Nothing had been good since she’d gotten on the plane. The plane crashed, which had been the most terrifying experience of her life. Not having any help come had been horrible, with people dead and dying all around. Being captured by a dozen dirty men on horses had been galling. Being sold to a group of men who had “married” her and then raped her had been … Tami couldn‘t find words to describe her helpless fury. Tom Leach kept saying he only wanted her to love him. Asshole. Running away with little food and inadequate clothing was necessary. Being forced to admit she might really be in the future was crazy. All the emotions she’d bottled up inside churned in her empty stomach, making her want to retch, or scream, or kill something. But she couldn’t afford to lose control out here. A breakdown would have to wait until she was safe.

Tami continued riding west, but she wondered why? Where would she be safe? Was there such a place? If the apocalypse had really happened, then was her ranch even still there? That crazy blond-haired Indian was still hot on her heels, so she kept going, trying to shake him. For the past five years she had been teaching people how to survive these very situations. Even though most of her clients were soft, businesspeople sent by their employers to learn self-reliance, she had treated them as if they might someday have to actually survive in the wilderness. Now she was getting to find out firsthand how effective her training was.
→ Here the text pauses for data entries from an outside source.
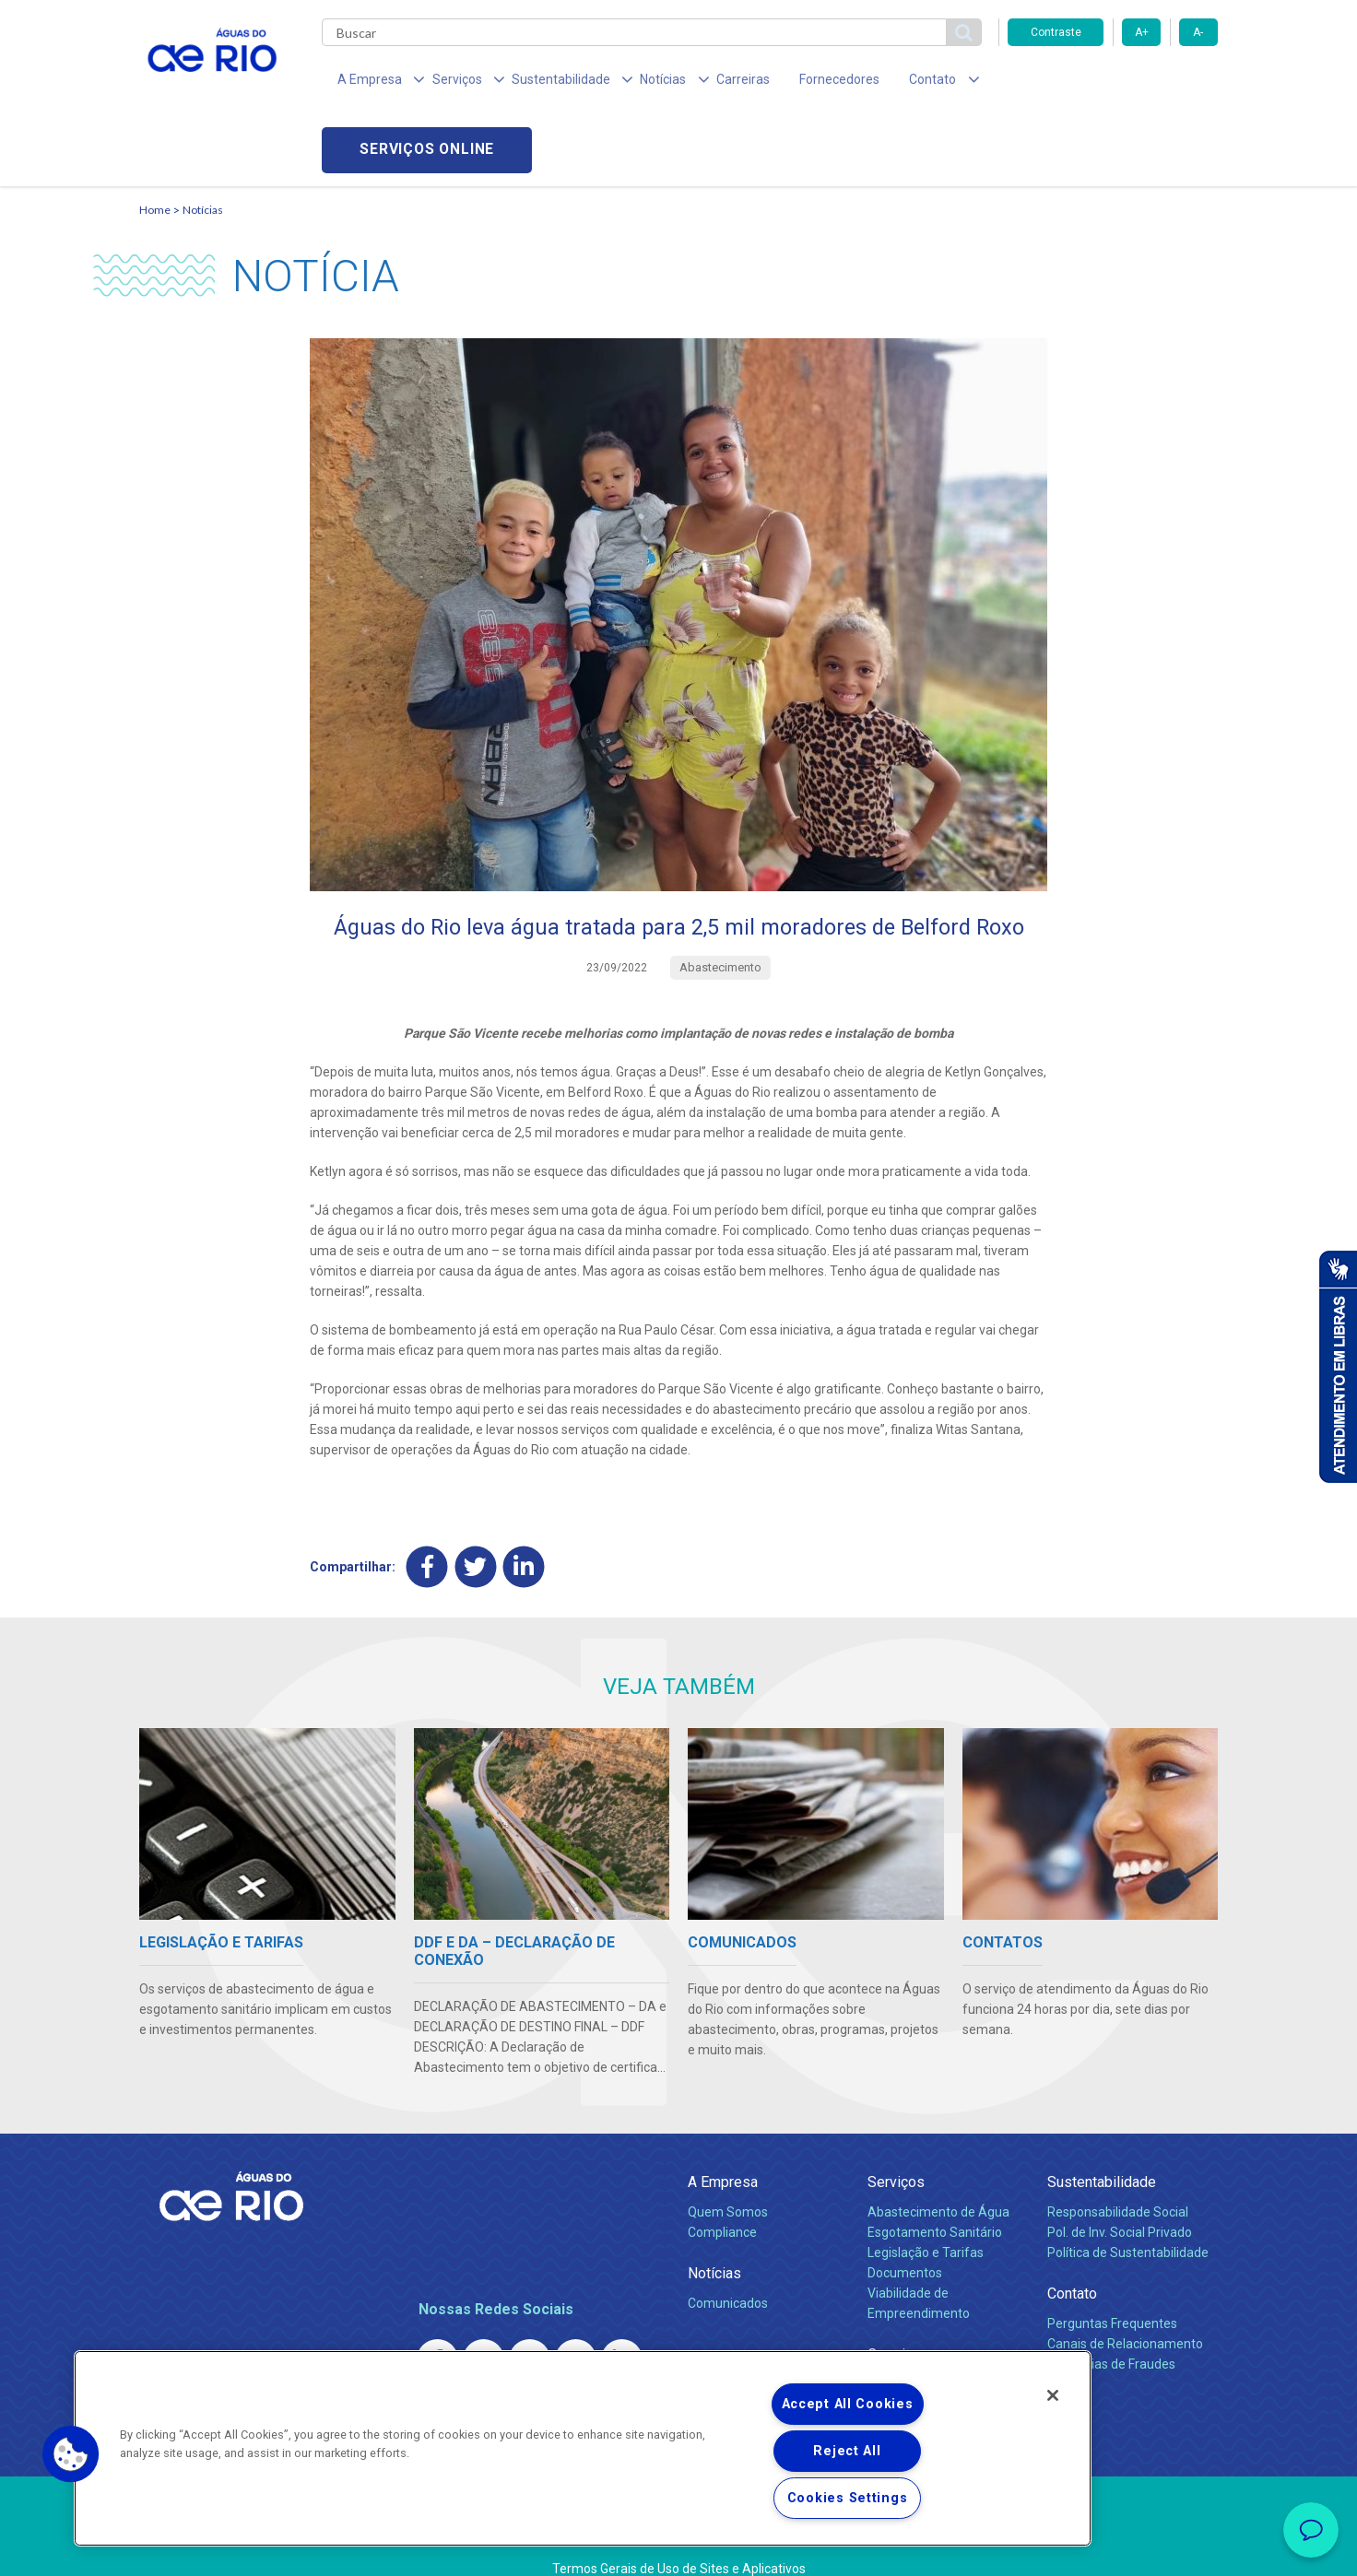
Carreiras (699, 83)
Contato (1072, 2255)
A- (1198, 32)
Pitting her wits against her pursuer’s in this kind of a chase might have been fun, if it had been a game. But this was deadly real. She needed rest and food to keep going. Getting that bird last night had been a stroke of luck, but it was long gone and her stomach was aching again. And the dark clouds now crowding the sky promised rain any time.

By sunset, the rain had sheathed her bones in ice, and she was so tired she wondered if she should just let Blondie catch her. If she didn’t have to keep hiding from him, she could build a fire and take time to catch something to eat. The thought of the warmth of a fire almost made her cry. Let him rape her, if only he would do it close to a fire and feed her afterward.